In 1998, the WHO, the WEF, UNICEF, health ministers, and the pharmaceutical industry convened to understand why children were still dying from basic preventable diseases. They realized that the key issue was affordability. At the time, sovereign donors supported states directly, and there was no coordination around vaccines. It became clear that solving the issue of vaccine affordability and access would require collaboration between the private and public sectors. In 1999, challenged by Bill and Melinda Gates, key UN agencies, leaders of the vaccine industry, representatives of bilateral aid agencies, and major foundations agreed to work together through a new partnership: Gavi was seeded.
BSR: How does Gavi work, and what have been your key achievements?
Siddiqui: Gavi believes that through vaccinations, one can build healthy societies and economies. Our model is to address the disparity in access to vaccines by aggregating and pooling the collective demand for vaccines in almost 70 countries. Gavi purchases vaccines and thus provides long-term, predictable demand for them. It ensures the appropriate supply of quality vaccines by minimizing their cost and ensuring that the highest quality requirements are met.
To date, thanks to its purchasing power, Gavi has been able to reduce the price for 10 essential vaccines (such as Hepatitis B and Measles) from US$950 to US$35. We’ve enabled vaccinations for 680 million children worldwide, and we’ve reached US$80 to US$100 million in economic savings through Gavi’s purchasing power, resulting in a knock-on effect of US$350 billion of economic savings.

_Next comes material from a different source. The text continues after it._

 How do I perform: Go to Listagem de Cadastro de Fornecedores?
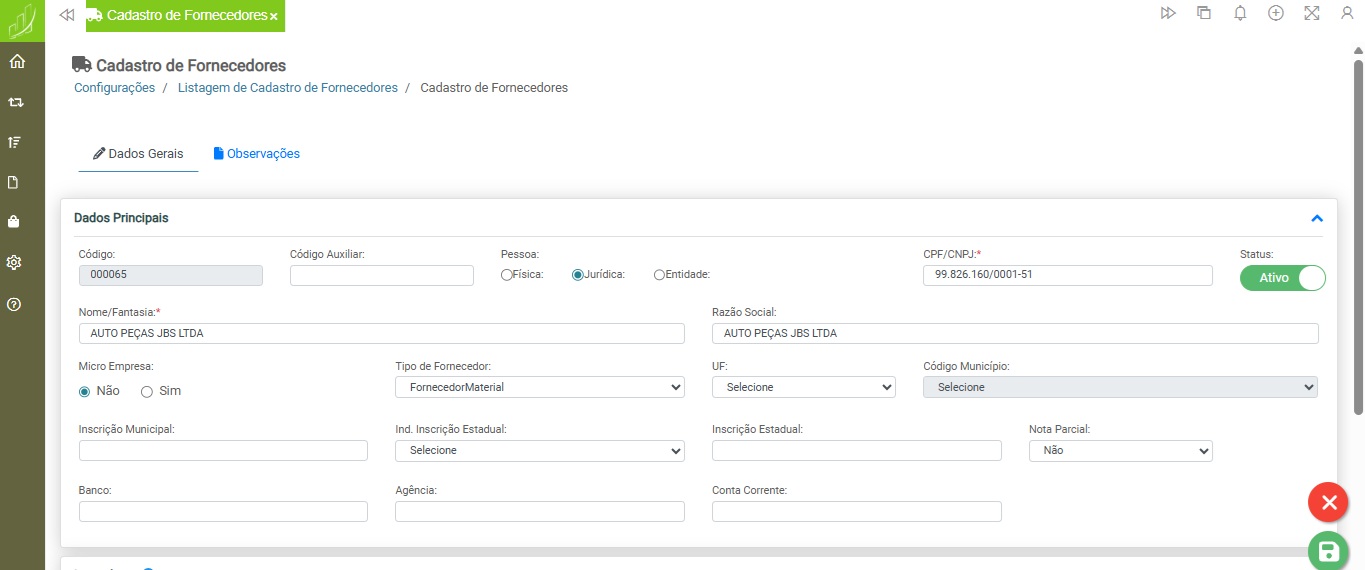(287, 88)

BSR: How has Gavi evolved along the way?
Siddiqui: Over the years, Gavi has been able to scale and grow. But more essentially, Gavi has become a market creator and a market shaper. It is one thing to ensure an appropriate supply of vaccines in a country, but it is another to make sure that appropriate institutions and systems are in place to allow for products to be redistributed and reach the point of care. Gavi does that.
The Alliance has evolved into a collaboration that goes beyond ensuring the supply of affordable vaccines in developing countries to one that strengthens healthcare systems. This was enabled by understanding the role that the healthcare system plays in health. Very early on, Gavi realized that it was not enough to ensure access to products and “hand them over the fence,” but that there were systemic challenges for healthcare systems in low-income countries.
BSR: What are Gavi’s key success factors?
Siddiqui: First, it’s about governance and collective decision-making: Multistakeholder collaboration is in Gavi’s DNA, with very different actors coming together and engaging in collective decision-making. Second, it’s about acknowledging each organization’s core competencies: Gavi is a curious mix of public-sector, civil society, private-sector, and sovereign donors. The fact that the alliance has existed since 2000 is a testament to how well they acknowledge and leverage each other’s core strengths.
Third, it’s about creating shared value: Gavi is really good at aligning the incentives of different actors and providing market-based solutions. Recipient countries are the primary drivers of the collaboration. They pay a share of the cost of their Gavi-supported vaccines, and as a country’s income grows, its co-financing payments gradually increase to cover the full cost of its vaccines.
Predictable, long-term donor support is another cornerstone of our model. It provides the security for countries to adopt vaccine programs. It also makes it possible for manufacturers to make new investments in production capacity. As we purchase for 60 percent of the world’s birth cohort, Gavi has shaped the vaccine market for wider societal gain, too.
BSR: What would be the ultimate success for Gavi?
Siddiqui: Our vision is to immunize one billion children by 2020, saving millions of lives from preventable deaths. In order to do this, we need to build resilient heath systems and markets. So that we can continue focusing our efforts on the very poorest countries, it is our goal to transition 20 countries that have passed the benchmark of US$1,580 GNI per capita out of Gavi’s support and have them fully fund their vaccine purchases themselves by 2020.
To ensure vaccines are distributed to areas where they are needed the most, health systems strengthening is required. Therefore, as an Alliance, we need create resilient health systems by addressing not only pricing, but also public health infrastructure, and we must continue to empower partner countries to accelerate their work.